O mecanismo prevê que os produtores com custos variáveis acima dos 50 euros por MWh possam ser compensados do diferencial entre esse preço de referência e o valor fixado em mercado para o dia seguinte. “Nenhum consumidor será prejudicado. E serão os consumidores que saem beneficiados que vão suportar o custo deste mecanismo”, acrescentou Duarte Cordeiro.

No que diz respeito à relação comercial com a França, a Comissão quis garantir que haverá “flexibilidade” para que a aplicação do mecanismo ibérico não introduza limitações adicionais na fronteira. “Esse era um dos temas sensíveis, mas obviamente o consumidor francês pagará o mesmo que o consumidor ibérico com este ajustamento”, prometeu a ministra Teresa Ribera.

A confirmar-se a sua aprovação, os preços da electricidade no mercado grossista virão para níveis entre os 120 e 140 euros por MWh (sempre que forem as centrais a gás a marcar o preço), um valor abaixo do preço médio desde o início do ano, na casa dos 220 euros.

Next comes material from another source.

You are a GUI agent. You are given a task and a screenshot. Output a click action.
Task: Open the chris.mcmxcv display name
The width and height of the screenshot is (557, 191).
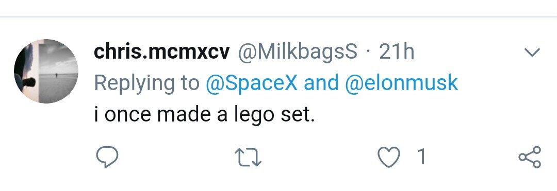tap(162, 53)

Contudo, este preço só será possível com a criação de um diferencial entre o tecto máximo dos 40 euros por MWh, ou 50 euros por MWh, e a cotação do gás natural que vai flutuando livremente em mercado e que tem sido particularmente afectada pela guerra contra a Ucrânia.

Segundo a proposta ibérica a que o PÚBLICO teve acesso no final de Março, os executivos de Portugal e Espanha assumem que o diferencial será suportado pela procura, ou seja, pelas entidades (como os comercializadores) que recorrem ao mercado grossista para abastecer as suas carteiras de clientes no mercado retalhista.

O argumento defendido pelos parceiros ibéricos é que, apesar de se adicionar este custo à procura eléctrica, “o preço final será comparativamente mais baixo do que os preços marginais anteriores à aplicação do mecanismo de ajustamento”.

Portugueses podem “pagar mais"

A aprovação desta ferramenta ibérica de intervenção nos preços não é isenta de polémica. O presidente da Endesa Portugal reconheceu no fim-de-semana, em entrevista à TSF e ao Dinheiro Vivo, que a medida traz mais benefícios aos consumidores espanhóis do que aos portugueses e que em Portugal até pode ter “consequências negativas”, como muitos consumidores com tarifas reguladas a um ano ou empresas com contratos de mais longo prazo acabarem a financiar uma medida que não lhes é útil.

E numa carta enviada à Comissão Europeia, na semana passada, os presidentes das companhias eléctricas que integram o operador ibérico e actuam no mercado grossista, incluindo a EDP, também advertiram que os consumidores portugueses podem eventualmente vir a “pagar mais”.

No documento citado pelo site Observador, os gestores da EDP, Iberdrola e Endesa destacam que o mecanismo vai beneficiar os consumidores espanhóis que têm tarifas reguladas indexadas à evolução dos preços diários e os industriais que têm contratos indexados às cotações ou que compram directamente no mercado diário (e que representam apenas 25% do consumo).

No entanto, no caso de Portugal, a maioria dos consumidores tem contratos com preços fixos e não só não irá beneficiar do mecanismo ibérico, como pode ver a sua factura agravar-se, dizem os presidentes das eléctricas ibéricas.